In the case of FIG. 7, although the outer-circumferential side maximum electric potential difference VO5 and the inner-circumferential side maximum electric potential difference VI4 has a minute difference of 0.5 V therebetween, they can be regarded as substantially the same. This minute difference is a result of the design in which equal-spaced transmitted peak wavelengths are acquired in the full scale (see FIGS. 8 and 9) in the range not exceeding the maximum voltage Vmax (30 V) for the inner-circumferential side electric potential difference ΔVseg1 and the outer-circumferential side electric potential difference ΔVseg2. Although configuring the outer-circumferential side maximum electric potential difference VO5 and the inner-circumferential side maximum electric potential difference VI4 to match precisely each other can be realized by adjusting the area ratio of the first and second fixed electrodes 62 and 64, there is no sufficient necessity for such precise matching. In addition, according to the driving method of this embodiment, by configuring the outer-circumferential side maximum electric potential difference VO5 and the inner-circumferential side maximum electric potential difference VI4 to be substantially the same, as described with reference to FIG. 3B, there is an advantage of generating a uniform electrostatic attractive force on the approximately whole circumference of the second variable electrode 74 disposed on the outer side.

2. Modified Example of Optical Filter

In the above-described optical filter, although the electrostatic actuator is configured by the first fixed electrode and the second fixed electrode and the first and second variable electrodes facing them, a third fixed electrode and a third variable electrode that face the outer-circumferential sides of the second fixed electrode and the second variable electrode may be disposed.

In such a case, the third variable electrode is center-symmetrical with the reflective film as its center, and the number of the slit portions of the third variable electrode is configured to be the same as the number of slit portions of the second variable electrode or more than the number of the slit portions of the second variable electrode.
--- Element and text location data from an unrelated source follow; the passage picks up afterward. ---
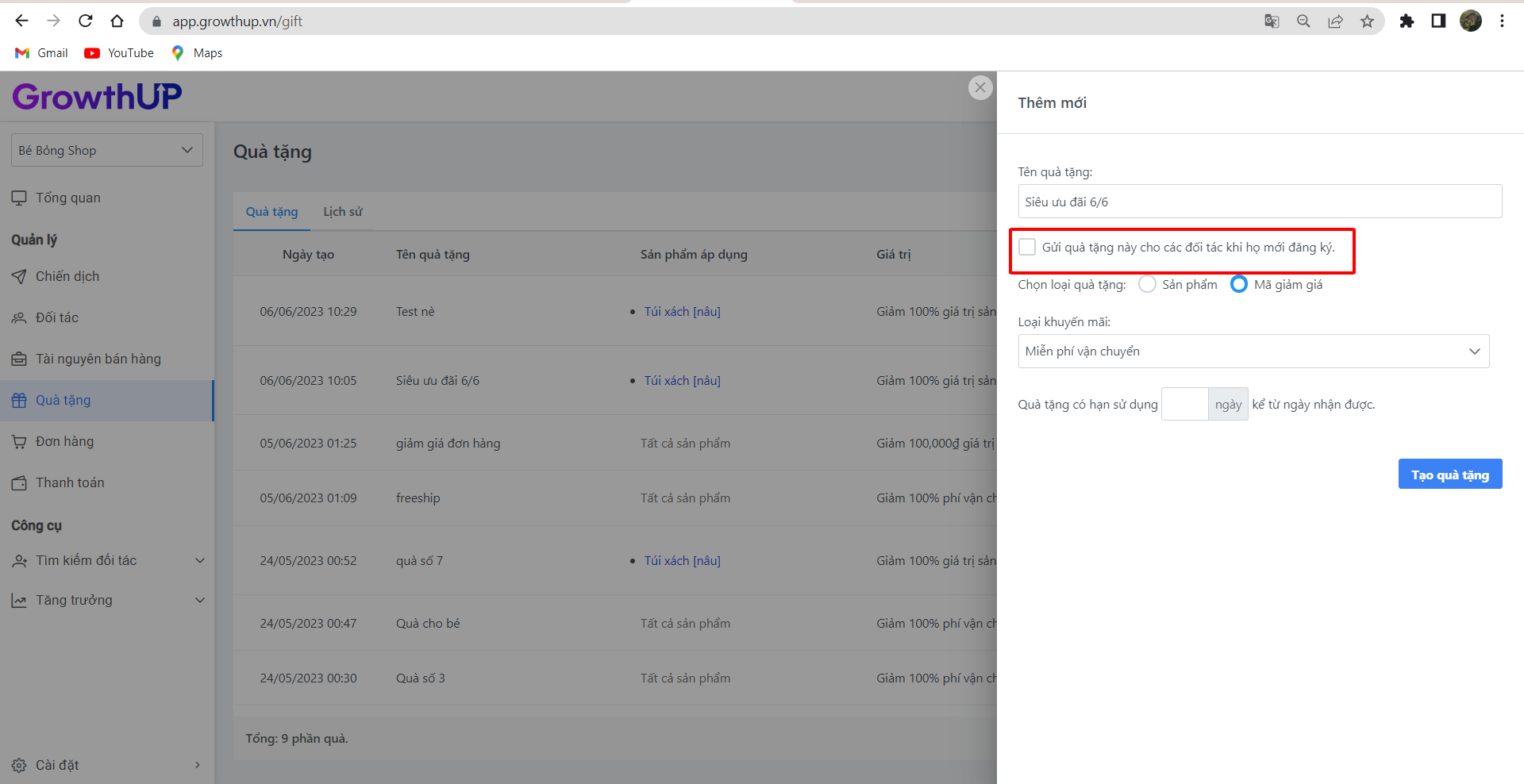This screenshot has height=784, width=1524.
Task: Switch to the Lịch sử tab
Action: [343, 212]
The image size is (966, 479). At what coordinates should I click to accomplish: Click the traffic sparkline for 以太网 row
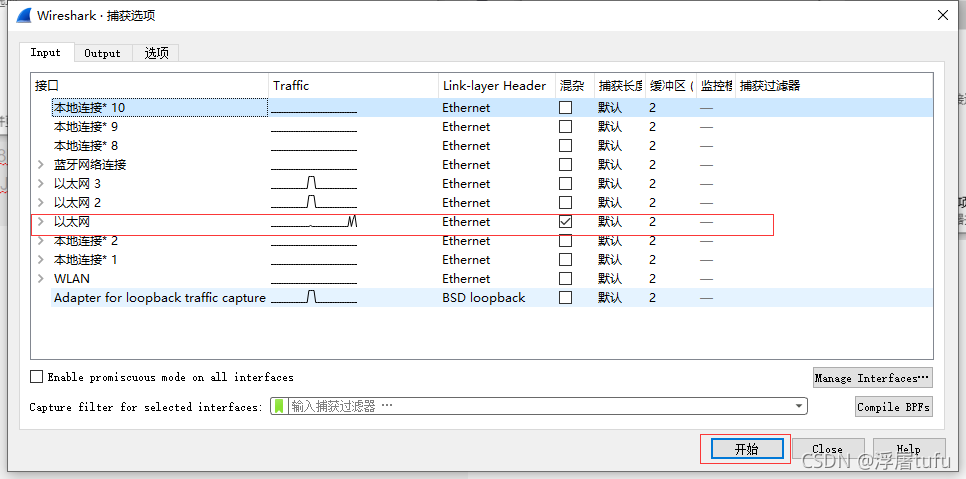(314, 222)
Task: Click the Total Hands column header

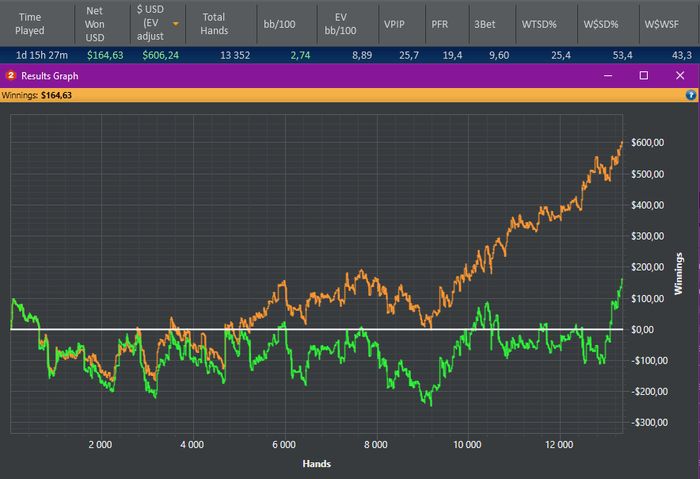Action: [x=215, y=23]
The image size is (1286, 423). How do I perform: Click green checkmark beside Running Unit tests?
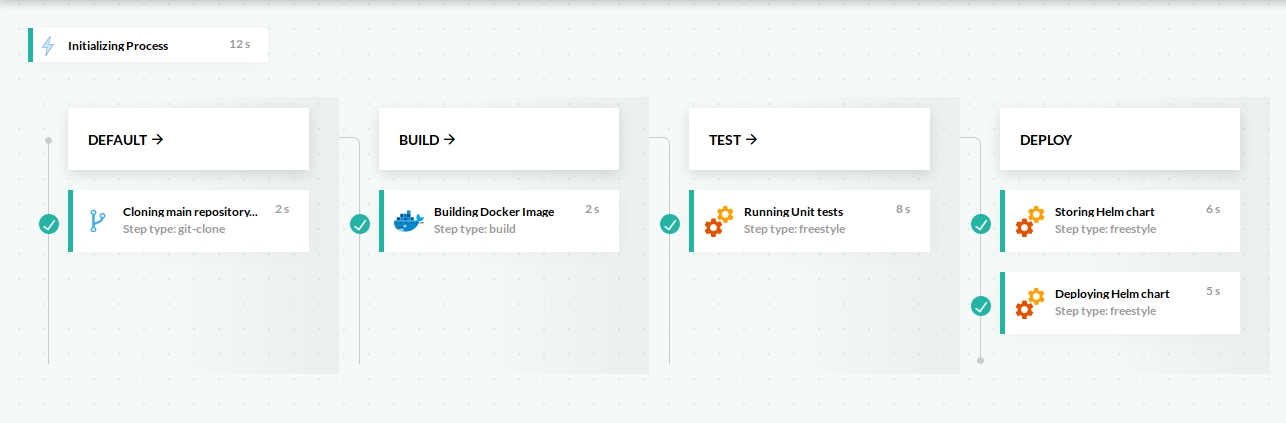click(670, 224)
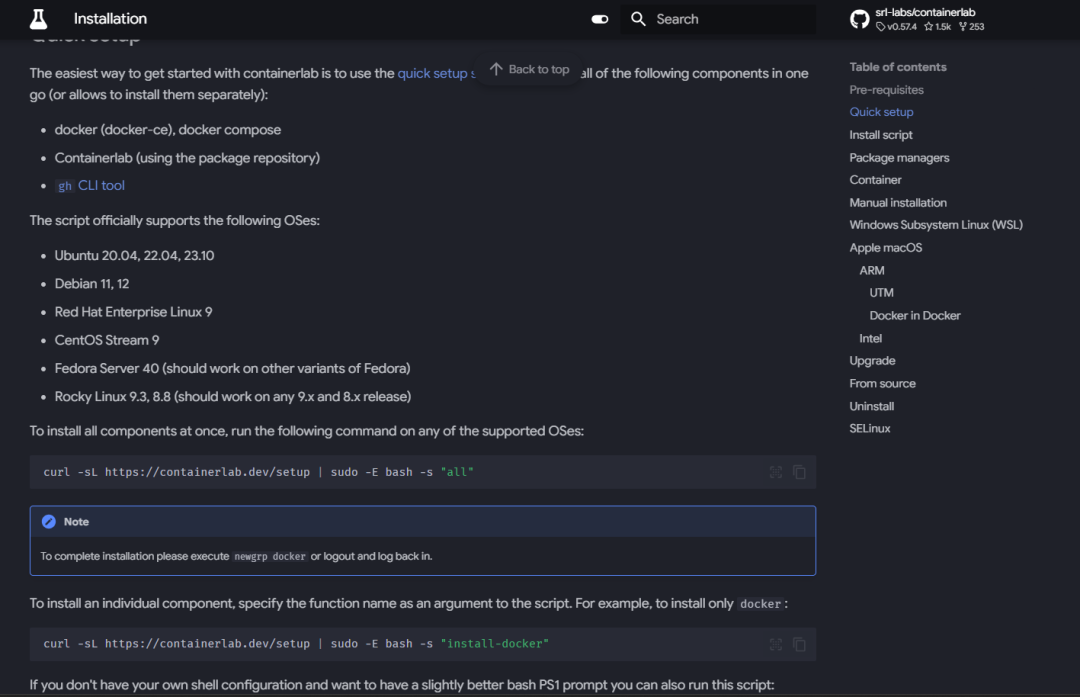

Accordingly, when no voltage is applied, the membrane stress of the electrode generated in the second substrate has center symmetry with the reflective film as its center, and anti-bending of the reflective film and high parallelism can be acquired. In addition, when a voltage is applied, no electrostatic force is generated in the lead-out wiring, and the electrostatic force is generated only in places having center symmetry with the reflective film as its center, and accordingly, anti-bending of the reflective film and high parallelism can be acquired.

In addition, even in a case where a fourth fixed electrode and a fourth variable electrode are disposed on the outer-circumferential side of the third fixed electrode and the third variable electrode, similar advantages can be acquired.

3. Analysis Device

FIG. 10 is a block diagram illustrating a schematic configuration of a colorimetric apparatus as an example of an analysis device according to an embodiment of the invention.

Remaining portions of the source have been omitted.